### GIVEN DATA
□ □ □ □

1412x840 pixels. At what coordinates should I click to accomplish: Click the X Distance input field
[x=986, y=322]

□ □ □ □

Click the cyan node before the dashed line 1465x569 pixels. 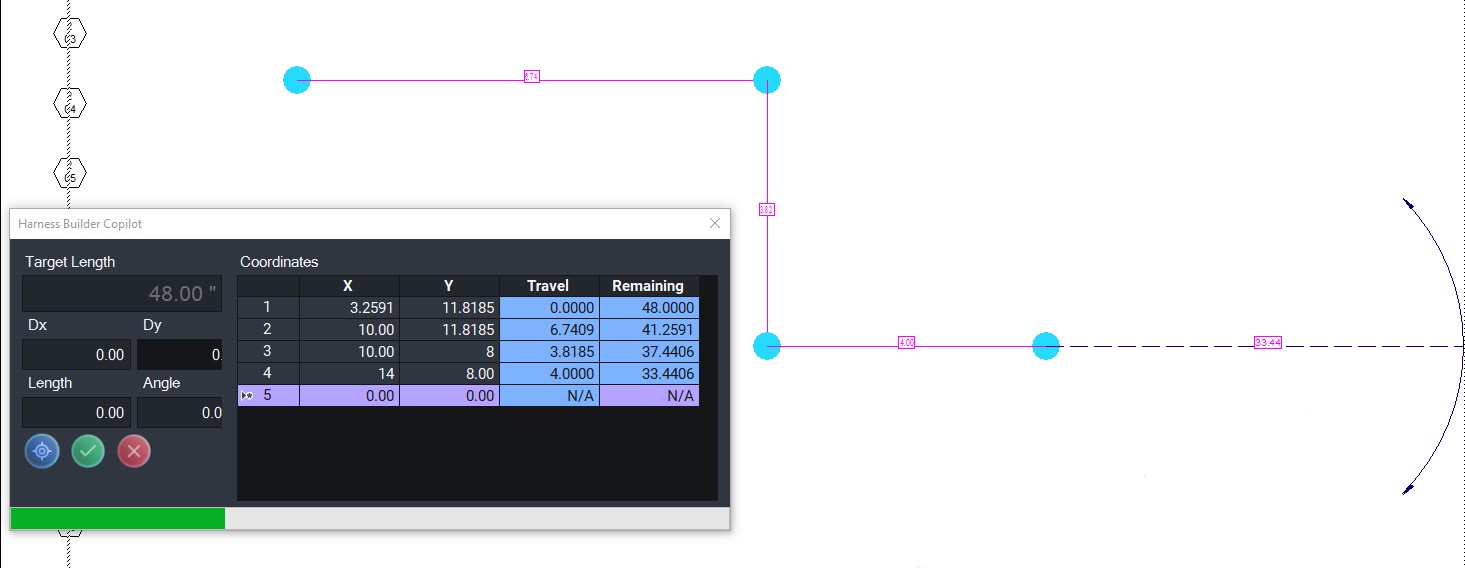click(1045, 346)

□ □ □ □

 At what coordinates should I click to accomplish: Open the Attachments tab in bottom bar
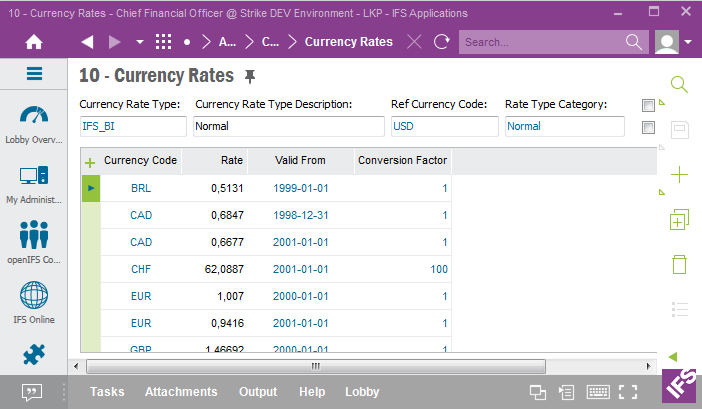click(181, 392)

□ □ □ □

### TASK TO COMPLETE
Duplicate the records starting with the line that contains "At what coordinates should I click to accomplish: Open" and going on through the line that contains "click(181, 392)", leaving the pictures out of your answer.

### OUTPUT BELOW
 At what coordinates should I click to accomplish: Open the Attachments tab in bottom bar
click(181, 392)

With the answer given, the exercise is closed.